A day like today here in San Francisco feels like Spring is upon us. And the vibration in the air that swirls gently around me whispers into my ear, “Sprouting time is back!”
Sprouting has to be one of the most rewarding and satisfying tasks I have ever undertaken in the kitchen: cheap, easy, fast, delicious and nutritious–not to mention an original and effective way to impress my friends… They are a superfood that is beneficial for everyone.
Lentils and alfalfa are my favorite, and sprouting them is a no-brainer: I soak them overnight in lukewarm water, then I drain and rinse them before setting the 15-dollar-device I invested in years ago into the “sprouting” position (the inner container is raised slightly above the outter countainer to allow for airflow through the holes in the bottom and in the lid). Many sprouters also use a wide-mouth jar closed with a mesh or cheesecloth, and turned upside down at an angle in order to facilitate airflow.

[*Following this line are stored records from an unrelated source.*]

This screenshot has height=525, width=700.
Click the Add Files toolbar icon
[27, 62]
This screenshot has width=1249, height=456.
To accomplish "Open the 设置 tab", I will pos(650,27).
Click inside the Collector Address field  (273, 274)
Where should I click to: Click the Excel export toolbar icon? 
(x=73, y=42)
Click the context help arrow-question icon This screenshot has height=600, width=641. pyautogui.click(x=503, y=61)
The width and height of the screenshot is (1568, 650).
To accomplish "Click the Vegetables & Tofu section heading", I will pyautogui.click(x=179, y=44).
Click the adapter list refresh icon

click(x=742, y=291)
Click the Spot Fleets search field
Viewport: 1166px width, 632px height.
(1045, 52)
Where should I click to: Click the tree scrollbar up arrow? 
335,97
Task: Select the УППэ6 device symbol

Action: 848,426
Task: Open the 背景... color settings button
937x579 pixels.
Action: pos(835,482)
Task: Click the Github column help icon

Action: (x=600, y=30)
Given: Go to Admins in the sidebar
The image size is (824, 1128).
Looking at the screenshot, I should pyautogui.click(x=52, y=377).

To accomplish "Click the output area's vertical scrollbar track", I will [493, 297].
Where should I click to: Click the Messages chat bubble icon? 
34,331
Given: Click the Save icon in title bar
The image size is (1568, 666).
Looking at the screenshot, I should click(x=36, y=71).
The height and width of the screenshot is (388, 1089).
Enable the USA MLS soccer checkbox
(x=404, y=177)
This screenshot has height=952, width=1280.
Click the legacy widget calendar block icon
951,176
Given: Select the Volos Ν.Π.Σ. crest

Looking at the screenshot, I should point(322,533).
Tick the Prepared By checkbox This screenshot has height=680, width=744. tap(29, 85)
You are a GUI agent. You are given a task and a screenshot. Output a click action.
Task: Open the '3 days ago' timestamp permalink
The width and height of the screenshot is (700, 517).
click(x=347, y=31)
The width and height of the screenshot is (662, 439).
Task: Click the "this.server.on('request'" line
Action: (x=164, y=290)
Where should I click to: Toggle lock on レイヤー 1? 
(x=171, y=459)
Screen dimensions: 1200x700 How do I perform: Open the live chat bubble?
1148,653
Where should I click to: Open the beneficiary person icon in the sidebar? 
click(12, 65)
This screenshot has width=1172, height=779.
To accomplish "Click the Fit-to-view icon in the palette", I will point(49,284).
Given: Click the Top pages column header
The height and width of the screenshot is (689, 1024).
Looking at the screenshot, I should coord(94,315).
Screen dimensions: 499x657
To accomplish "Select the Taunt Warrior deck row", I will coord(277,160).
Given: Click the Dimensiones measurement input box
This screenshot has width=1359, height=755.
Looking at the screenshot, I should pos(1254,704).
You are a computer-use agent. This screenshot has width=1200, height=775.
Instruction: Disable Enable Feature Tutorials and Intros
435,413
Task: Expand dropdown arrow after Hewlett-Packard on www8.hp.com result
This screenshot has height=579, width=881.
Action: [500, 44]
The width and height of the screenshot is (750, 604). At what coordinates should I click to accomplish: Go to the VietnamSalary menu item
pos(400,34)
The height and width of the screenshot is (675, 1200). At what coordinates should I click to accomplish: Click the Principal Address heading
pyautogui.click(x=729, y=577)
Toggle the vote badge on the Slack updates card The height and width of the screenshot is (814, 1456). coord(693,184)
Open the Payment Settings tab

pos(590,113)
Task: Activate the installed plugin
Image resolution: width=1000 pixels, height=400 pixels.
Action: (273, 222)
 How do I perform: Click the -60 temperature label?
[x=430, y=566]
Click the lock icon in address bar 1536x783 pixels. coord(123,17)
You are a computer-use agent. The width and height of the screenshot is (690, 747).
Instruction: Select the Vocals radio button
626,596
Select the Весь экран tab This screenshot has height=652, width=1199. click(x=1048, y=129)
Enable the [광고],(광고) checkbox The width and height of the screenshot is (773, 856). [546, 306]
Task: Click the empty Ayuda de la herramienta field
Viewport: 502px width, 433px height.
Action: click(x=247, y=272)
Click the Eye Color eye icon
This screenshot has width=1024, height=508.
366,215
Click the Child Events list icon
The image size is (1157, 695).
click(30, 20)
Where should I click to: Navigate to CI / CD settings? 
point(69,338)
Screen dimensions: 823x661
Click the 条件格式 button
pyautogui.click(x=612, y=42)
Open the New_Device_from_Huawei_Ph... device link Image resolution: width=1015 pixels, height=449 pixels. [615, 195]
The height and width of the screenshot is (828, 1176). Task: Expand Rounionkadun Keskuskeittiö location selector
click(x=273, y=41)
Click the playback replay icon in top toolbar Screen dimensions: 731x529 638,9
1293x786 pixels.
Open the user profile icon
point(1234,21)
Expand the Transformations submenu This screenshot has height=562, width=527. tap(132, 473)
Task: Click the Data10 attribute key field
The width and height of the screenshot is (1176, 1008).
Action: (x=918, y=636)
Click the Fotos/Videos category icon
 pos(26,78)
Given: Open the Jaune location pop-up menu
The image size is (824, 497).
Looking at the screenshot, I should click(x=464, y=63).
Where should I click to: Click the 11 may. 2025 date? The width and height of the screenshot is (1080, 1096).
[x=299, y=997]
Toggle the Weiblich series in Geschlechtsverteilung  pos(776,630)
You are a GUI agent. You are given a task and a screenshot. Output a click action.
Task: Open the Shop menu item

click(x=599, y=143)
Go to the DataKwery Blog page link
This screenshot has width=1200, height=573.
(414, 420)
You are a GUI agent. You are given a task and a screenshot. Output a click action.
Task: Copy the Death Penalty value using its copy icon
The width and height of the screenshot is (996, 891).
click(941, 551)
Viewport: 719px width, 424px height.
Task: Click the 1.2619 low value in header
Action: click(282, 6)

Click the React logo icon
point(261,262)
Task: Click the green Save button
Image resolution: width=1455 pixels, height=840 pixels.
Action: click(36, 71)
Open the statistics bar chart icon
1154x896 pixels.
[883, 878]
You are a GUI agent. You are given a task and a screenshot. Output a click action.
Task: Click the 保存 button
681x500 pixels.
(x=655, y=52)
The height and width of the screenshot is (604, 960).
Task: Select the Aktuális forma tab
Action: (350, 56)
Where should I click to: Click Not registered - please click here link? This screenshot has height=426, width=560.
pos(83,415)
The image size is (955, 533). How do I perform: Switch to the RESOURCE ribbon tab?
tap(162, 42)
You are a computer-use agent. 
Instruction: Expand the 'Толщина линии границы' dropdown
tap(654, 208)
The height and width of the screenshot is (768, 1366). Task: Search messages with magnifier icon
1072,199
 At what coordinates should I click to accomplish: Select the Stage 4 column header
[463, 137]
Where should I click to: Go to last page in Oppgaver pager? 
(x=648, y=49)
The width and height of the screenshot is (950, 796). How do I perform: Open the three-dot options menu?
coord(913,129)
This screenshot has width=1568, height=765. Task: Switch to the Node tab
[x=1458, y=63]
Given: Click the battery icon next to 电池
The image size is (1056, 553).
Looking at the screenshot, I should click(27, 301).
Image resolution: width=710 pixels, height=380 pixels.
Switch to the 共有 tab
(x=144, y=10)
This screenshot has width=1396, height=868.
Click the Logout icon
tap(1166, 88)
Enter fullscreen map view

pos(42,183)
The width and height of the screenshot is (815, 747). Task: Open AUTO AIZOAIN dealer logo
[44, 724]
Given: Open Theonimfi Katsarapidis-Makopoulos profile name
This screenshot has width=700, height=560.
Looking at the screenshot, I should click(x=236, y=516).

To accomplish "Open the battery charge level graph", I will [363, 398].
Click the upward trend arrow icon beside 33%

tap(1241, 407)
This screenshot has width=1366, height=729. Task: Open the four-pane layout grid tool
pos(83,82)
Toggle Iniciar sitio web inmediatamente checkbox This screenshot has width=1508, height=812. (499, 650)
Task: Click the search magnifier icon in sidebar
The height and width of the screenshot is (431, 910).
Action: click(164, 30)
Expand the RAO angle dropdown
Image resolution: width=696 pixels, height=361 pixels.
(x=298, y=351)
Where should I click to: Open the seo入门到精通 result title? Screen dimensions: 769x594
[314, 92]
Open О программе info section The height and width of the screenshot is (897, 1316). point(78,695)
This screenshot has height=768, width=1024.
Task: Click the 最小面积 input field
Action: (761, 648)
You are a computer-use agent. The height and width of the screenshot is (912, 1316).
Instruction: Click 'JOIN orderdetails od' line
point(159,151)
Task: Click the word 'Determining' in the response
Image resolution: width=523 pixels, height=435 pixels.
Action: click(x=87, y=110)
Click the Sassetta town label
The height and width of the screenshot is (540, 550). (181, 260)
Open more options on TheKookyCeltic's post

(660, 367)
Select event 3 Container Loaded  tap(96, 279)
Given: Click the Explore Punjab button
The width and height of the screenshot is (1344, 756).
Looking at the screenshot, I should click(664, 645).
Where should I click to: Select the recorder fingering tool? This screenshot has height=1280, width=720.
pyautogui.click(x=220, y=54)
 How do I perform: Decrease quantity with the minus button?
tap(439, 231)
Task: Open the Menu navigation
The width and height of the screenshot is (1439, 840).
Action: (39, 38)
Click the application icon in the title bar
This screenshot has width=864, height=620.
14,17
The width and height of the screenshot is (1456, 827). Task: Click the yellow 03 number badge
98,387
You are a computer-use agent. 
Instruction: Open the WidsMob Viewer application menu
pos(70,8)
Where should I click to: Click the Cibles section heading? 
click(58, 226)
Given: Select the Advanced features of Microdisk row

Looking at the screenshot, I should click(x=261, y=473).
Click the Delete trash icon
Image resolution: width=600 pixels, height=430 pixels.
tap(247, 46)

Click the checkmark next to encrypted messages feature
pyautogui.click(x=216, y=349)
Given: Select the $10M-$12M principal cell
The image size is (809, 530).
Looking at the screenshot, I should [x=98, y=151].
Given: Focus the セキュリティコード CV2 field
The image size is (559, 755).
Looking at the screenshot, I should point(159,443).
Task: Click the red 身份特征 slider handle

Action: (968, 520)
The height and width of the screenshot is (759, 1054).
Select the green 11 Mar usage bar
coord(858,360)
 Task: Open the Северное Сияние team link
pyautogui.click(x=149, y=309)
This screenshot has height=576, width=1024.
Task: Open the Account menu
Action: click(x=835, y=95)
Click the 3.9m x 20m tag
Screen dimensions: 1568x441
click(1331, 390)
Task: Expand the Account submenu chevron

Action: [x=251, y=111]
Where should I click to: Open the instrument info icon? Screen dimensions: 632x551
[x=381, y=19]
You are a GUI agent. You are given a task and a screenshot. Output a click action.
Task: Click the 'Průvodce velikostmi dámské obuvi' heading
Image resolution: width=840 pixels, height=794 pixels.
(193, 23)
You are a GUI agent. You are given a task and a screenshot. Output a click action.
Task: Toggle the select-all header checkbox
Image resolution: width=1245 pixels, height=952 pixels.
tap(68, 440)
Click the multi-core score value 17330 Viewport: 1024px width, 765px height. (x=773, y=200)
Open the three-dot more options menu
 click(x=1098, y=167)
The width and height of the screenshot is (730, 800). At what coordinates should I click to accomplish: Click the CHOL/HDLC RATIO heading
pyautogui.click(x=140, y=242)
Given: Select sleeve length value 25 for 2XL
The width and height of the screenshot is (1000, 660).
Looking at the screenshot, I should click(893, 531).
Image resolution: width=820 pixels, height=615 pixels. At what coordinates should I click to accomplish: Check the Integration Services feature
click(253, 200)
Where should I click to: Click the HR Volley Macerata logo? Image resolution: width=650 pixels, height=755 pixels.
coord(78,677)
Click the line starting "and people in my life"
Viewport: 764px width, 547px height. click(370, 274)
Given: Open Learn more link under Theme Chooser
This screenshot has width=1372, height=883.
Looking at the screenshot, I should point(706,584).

The user manual insists on not rinsing the lentils through the sprouting process. And sure enough, they produce within 48 hours white sprouts of the same length as the actual legume. That’s the signal that they’re ready for immediate consumption or storage in the fridge (in an air-tight container) to stop the sprouting process.
Rich in protein, vitamin C and iron, lentils taste delicious and will satisfy even voracious appetites. I add them raw to my salads, soups and stir-fry.
Alfalfa and other small seeds like broccoli and clover require regular rinsing. They also take longer before being ready for consumption, up to five days. Make sure to put enough seeds to stimulate the growth of vigorous sprouts. They make a great addition to salads and sandwiches.
In fact, there’s basically no limit to what you can experiment with. Just remember this: the bigger the seed or the legume, the more airflow is needed. And the more airflow is needed (and provided), the more you need to rinse throughout the process in order to replenish moisture and prevent drying. I found that beans or chickpeas can rot when not exposed to enough air. That’s why I’ve taken to sprouting them in a cloth-covered sieve that I rinse twice daily.
Last but not least, sprouting is very fun, especially when undertaken with children. They will love keeping track of the progress on the “sprouting farm.” One more way to lure them into enjoying a healthy food!